Thanks to the iPad and Apple Pencil combination, Morpholio Trace is a better alternative. It combines the fluidity of working with physical materials with the modern conveniences of working on a computer. With a layer-based workflow, users can easily make nondestructive edits to their sketches and PDFs—without the huge pads of tracing paper from which the app gets its name.
Morpholio Trace includes a variety of powerful drawing tools to help users accurately mock up their designs. These include a ruler, protractor, and triangle tool. All of which lend the user an intuitive way of drawing perfectly accurate lines and circles, without cumbersome physical tools.
Simple controls, such as double-tapping on the ruler to pivot 90 degrees, allow designers to flow with the app in much the same manner they would do when using physical materials. In fact, even when rotating the tools manually, by dragging with two fingers, the app always gives an easy readout of the angle at which the tool is being orientated. Gone is the need for marking with a protractor, lining up a ruler, and carefully sketching a line.
Sketching on Your Space
One of the most useful features of Trace is the ability to import photos and PDFs, for non-destructive editing. This feature specifically comes in handy when designing furniture or structures in tight spaces, as it allows the user to visualize their end project.
For example, here is a photograph that has been imported into Morpholio Trace and sketched on. It shows the interior of a Sprinter van being converted into a tiny home, with a sketch of the planned furniture build.
While an image like this is not entirely accurately scaled, due to perspective issues, it allows the builder to get a much clearer idea of what they should be aiming for. To help combat this issue, Trace includes a very handy perspective tool:
This tool allows the user to set up to three “Vanishing Points.” You can think of these as the focal point of the image—where everything is leading to, like a photographic horizon line.
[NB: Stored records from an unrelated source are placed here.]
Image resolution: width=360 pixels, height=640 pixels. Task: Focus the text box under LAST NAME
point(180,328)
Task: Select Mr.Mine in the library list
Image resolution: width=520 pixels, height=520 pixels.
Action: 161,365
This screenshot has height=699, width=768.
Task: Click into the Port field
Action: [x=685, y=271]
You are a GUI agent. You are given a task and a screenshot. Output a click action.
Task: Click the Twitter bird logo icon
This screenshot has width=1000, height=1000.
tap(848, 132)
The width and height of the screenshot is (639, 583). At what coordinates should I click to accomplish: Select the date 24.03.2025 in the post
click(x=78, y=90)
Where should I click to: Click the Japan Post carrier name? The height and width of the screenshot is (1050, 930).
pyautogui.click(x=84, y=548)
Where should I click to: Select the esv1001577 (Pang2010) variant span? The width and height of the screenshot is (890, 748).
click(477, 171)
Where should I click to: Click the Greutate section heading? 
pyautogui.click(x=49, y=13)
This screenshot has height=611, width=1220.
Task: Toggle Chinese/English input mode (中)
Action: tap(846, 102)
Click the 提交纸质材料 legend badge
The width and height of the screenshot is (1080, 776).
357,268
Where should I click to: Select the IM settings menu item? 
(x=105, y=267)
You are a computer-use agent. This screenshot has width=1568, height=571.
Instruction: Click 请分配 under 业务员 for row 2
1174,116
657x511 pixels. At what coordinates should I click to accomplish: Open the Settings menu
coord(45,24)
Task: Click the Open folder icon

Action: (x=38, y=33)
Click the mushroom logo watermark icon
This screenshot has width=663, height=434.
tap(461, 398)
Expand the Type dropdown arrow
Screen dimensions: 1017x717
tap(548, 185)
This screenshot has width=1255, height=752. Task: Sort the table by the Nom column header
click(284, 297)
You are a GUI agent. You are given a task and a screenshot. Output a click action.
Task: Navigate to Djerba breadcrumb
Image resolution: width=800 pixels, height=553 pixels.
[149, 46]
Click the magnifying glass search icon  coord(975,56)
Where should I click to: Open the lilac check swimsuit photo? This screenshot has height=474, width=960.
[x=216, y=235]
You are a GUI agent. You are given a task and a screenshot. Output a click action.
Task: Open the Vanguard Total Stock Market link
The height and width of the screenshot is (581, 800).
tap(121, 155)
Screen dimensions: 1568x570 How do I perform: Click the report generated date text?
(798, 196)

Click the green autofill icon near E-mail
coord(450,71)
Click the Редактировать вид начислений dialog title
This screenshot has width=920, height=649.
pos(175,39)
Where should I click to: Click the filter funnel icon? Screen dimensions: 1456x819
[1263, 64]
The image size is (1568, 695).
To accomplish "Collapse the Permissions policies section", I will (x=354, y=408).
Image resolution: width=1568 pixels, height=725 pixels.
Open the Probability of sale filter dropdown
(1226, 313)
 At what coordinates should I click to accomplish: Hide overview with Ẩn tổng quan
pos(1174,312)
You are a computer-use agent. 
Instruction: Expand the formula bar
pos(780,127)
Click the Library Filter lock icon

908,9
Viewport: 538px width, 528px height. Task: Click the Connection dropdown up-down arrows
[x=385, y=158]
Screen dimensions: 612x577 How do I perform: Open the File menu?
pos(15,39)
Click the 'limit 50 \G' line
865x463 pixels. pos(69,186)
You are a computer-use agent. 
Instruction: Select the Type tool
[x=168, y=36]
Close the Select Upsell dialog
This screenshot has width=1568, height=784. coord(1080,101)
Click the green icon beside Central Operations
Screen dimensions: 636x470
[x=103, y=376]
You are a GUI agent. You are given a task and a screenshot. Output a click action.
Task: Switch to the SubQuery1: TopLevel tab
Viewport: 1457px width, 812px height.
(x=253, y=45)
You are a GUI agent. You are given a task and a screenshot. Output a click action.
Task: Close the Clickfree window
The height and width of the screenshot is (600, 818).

In our case, only one vanishing point is required. As shown above, by aligning this perspective tool with our known straight edges, we can very quickly and accurately set the perspective of our image.
This, combined with the pre-existing marks on the floor, gives the designer the ability to visualize their end-product simply and accurately. This sort of real-world insight is where Morpholio Trace really shines and stands out from traditional pen and paper methods.
While the Perspective tool can help us guide our lines properly, it cannot defeat the core issue with perspective: objects look smaller the farther they get from the camera. Hold a ruler in front of you and walk to the front of your house. Despite the reading, your house is not, in fact, 10 inches tall. This same issue affects the ruler in Trace.
To solve this, we can utilize one of Trace’s many grid templates. In our case, we are designing a 3D object, and so we will use a 3D template.
We can then use the scale tool and set the scale of the drawing – in our case, we will set the scale to be about two inches per square.
We can then use the ruler tool to easily create a scale diagram; unlike a traditional ruler on graph paper, Trace’s ruler tool shows the real-world value of the lines we are drawing. This removes the mental math required for traditional scale drawing.
Morpholio Trace: Bring Your Ideas to Life
Sketching on paper leaves a lot to be desired: crumpled piles of messed-up scale lengths and pencil nibs are hardly an efficient way to bring your vision to life. Morpholio Trace provides that easy workflow and lets users view their ideas in their eventual context. If you have ever built a project, fitted it in its place, and found it was just a hair too large, this is the app for you.